WRITTEN REQUEST
Print verbatim the lines from the one containing "Check the Select" through the one containing "Looking at the screenshot, I should (x=786, y=276).", including both of those lines.
□ □ □ □ □
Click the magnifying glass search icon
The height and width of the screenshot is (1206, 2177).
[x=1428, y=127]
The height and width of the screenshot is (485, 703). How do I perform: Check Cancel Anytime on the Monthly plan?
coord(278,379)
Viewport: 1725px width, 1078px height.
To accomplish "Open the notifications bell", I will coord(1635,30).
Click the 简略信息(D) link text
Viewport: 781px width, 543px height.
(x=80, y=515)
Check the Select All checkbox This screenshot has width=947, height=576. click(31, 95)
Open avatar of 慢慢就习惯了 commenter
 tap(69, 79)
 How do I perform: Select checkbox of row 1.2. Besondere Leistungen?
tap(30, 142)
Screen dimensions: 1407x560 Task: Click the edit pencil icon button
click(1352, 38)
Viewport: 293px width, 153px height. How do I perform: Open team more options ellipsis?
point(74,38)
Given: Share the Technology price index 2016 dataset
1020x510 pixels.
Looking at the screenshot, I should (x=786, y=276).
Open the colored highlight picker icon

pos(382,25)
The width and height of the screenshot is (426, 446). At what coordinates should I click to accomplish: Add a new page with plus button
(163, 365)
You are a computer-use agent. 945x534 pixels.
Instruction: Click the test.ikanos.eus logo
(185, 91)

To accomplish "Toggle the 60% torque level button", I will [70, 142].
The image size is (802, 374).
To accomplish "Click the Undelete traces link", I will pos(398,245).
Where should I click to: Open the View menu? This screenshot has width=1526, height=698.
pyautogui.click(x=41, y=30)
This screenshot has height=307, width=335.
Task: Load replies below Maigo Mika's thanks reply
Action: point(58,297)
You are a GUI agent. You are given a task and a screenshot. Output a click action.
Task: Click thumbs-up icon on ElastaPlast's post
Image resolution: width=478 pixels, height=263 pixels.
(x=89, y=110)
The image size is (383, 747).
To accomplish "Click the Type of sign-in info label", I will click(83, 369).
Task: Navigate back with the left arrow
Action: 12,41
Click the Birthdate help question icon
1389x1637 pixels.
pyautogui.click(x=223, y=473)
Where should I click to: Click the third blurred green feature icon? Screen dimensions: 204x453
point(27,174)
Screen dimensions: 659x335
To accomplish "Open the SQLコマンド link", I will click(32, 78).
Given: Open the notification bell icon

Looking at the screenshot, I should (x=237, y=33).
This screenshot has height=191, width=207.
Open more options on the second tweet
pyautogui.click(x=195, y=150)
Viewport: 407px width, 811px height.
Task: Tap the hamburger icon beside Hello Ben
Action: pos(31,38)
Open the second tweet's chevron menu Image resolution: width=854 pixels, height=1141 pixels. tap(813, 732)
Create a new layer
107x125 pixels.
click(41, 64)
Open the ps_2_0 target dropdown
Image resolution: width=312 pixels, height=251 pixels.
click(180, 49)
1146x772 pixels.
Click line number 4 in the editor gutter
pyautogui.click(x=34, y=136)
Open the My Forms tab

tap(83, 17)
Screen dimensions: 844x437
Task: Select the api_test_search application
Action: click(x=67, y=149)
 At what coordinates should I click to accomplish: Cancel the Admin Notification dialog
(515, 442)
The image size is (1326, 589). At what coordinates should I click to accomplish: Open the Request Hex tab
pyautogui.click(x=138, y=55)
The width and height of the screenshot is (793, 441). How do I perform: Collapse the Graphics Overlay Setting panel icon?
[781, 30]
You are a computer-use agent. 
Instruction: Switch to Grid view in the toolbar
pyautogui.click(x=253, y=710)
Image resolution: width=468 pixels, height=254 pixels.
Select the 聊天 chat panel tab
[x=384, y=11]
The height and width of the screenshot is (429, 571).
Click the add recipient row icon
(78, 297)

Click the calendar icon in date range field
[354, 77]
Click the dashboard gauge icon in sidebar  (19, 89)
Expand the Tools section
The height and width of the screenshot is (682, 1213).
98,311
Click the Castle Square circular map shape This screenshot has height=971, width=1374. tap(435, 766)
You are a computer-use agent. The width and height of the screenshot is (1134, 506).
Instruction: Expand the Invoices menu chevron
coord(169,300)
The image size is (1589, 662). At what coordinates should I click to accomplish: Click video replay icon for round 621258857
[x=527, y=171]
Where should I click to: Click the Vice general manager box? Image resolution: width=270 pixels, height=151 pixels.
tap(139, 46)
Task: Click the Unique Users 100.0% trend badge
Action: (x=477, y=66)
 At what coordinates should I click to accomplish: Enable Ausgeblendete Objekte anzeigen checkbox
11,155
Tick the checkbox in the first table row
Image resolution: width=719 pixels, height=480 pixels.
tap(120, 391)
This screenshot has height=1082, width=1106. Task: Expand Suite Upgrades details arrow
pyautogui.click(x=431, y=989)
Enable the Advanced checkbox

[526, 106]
□ □ □ □ □
CORRECT ANSWER
Check the Select All checkbox This screenshot has width=947, height=576. click(31, 95)
Open avatar of 慢慢就习惯了 commenter
 tap(69, 79)
 How do I perform: Select checkbox of row 1.2. Besondere Leistungen?
tap(30, 142)
Screen dimensions: 1407x560 Task: Click the edit pencil icon button
click(1352, 38)
Viewport: 293px width, 153px height. How do I perform: Open team more options ellipsis?
point(74,38)
Given: Share the Technology price index 2016 dataset
1020x510 pixels.
Looking at the screenshot, I should (x=786, y=276).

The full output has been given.